Ao pegar chão para cobrir Americano x Família Bob Marley, pela rodada inicial da primeira divisão do Campeonato de Futebol Amador de Diadema, eu cheguei a pensar em algo assim como, “Era Uma Vez no Oeste”, do Sergio Leone, ou alguma coisa dirigida por Enrico Salermo, que ressalta-se a dureza do enfrentamento na Várzea, mas não…

Com 35 graus de temperatura à sombra, o que inevitavelmente me fulminava a mente era o classicão “Duelo Ao Sol” de King Vidor. E sem dó.

Os jogos do futebol amador são marcados para as manhãs de domingo, algo tradicional, bacana, eu entendo. Quando aconteciam às 10 da manhã até que dava para suportar tranquilamente, mas agora, com as partidas começando às 12 horas, fica beirando o insuportável.

Chegando ao Estádio do Serraria o que vi foram suores em bicas, garrafas de água em proporção, canseira extrema por parte das duas equipes e nada que me saltasse aos olhos em se tratando de “duelo”.
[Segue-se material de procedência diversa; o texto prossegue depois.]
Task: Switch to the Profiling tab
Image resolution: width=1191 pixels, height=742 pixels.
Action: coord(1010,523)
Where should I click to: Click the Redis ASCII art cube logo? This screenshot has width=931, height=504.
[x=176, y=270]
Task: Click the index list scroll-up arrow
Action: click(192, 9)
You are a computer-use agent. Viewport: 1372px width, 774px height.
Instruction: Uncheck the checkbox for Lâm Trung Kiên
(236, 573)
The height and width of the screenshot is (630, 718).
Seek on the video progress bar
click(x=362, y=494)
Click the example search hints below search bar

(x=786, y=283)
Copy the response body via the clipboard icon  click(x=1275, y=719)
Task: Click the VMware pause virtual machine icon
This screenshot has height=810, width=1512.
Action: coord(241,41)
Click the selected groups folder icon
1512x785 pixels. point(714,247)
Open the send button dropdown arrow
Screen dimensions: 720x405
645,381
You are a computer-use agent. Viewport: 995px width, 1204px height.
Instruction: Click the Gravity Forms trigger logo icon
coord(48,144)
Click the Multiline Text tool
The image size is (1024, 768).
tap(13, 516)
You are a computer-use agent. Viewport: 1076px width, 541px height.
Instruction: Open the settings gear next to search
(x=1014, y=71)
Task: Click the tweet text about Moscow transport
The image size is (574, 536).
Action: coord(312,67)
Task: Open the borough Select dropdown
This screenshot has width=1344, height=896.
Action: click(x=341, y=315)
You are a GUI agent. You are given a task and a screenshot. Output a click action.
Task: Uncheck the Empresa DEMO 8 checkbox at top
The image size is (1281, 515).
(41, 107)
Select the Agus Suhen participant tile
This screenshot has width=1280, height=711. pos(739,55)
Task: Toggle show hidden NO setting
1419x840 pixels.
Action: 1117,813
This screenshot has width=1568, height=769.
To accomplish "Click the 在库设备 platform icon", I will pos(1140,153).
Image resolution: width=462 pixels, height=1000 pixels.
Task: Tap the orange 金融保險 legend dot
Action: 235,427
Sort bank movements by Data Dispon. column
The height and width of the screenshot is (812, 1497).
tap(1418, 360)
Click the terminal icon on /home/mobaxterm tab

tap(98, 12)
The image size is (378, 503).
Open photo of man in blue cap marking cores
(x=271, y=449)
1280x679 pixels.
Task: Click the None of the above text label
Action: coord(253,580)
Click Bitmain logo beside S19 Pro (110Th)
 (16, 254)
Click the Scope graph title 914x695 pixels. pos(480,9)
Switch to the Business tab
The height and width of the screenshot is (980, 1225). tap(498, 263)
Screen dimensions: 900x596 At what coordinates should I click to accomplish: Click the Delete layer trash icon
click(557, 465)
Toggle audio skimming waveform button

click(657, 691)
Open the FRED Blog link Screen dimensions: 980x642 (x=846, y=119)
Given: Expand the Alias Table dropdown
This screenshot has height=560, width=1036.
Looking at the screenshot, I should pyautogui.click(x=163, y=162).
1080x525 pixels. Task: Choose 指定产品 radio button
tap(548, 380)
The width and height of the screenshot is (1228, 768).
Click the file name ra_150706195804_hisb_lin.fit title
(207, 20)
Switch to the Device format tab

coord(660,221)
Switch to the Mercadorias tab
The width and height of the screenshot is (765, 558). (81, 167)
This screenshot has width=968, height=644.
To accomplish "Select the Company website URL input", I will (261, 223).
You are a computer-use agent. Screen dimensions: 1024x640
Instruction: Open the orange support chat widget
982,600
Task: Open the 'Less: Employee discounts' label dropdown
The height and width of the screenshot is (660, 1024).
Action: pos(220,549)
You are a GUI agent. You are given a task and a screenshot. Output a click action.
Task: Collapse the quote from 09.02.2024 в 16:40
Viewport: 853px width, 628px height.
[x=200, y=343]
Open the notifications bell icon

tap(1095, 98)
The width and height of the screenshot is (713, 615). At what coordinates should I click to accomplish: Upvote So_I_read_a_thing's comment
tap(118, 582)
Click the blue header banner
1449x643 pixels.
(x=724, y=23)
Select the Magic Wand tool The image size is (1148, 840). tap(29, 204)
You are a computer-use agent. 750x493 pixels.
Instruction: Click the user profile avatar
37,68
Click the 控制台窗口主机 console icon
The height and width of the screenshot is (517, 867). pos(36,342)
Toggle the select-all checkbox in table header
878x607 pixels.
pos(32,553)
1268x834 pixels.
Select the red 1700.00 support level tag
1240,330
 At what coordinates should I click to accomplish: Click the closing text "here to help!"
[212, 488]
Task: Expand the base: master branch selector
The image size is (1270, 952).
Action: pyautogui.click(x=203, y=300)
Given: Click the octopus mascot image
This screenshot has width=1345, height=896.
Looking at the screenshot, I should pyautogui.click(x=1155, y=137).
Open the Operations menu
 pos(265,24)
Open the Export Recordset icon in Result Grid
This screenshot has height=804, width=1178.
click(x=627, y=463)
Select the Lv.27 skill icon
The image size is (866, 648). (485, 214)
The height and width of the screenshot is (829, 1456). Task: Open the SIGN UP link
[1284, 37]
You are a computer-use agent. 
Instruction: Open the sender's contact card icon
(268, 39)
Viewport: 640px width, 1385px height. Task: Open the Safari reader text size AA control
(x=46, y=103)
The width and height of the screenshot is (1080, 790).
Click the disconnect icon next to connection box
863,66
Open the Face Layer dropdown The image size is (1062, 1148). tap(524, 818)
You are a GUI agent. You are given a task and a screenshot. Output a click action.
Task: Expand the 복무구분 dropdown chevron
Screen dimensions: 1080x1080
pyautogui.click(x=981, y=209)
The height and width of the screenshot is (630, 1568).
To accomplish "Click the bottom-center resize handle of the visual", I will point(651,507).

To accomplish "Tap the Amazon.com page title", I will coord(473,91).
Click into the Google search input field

A partida era irritadamente óbvia. No entanto, quando eu já estava por lá a me preocupar com a eminência do nada absoluto que circundava a pauta naquele domingo de calor absurdo, houve uma parada técnica: enquanto o técnico do time da Família Bob Marley berrava arquétipos de uma tática necessária, infalível, rotunda e salvadora, eis que vejo um jogador o retrucando:

– Mas eu tô sozinho lá na frente, só chega bicão! Quero a bola no meu pé, pelo menos uma!

E o técnico responde:

– Mas você precisa se mexer…

E ele:

– Mais?? Você precisa colocar um meia perto de mim!

Olhei novamente. Vi que ao se afastar da resenha tática, o jogador camisa 9 saiu resoluto conversando com seus companheiros de time, explicando da necessidade de receber uma bola limpa. O jogo recomeça.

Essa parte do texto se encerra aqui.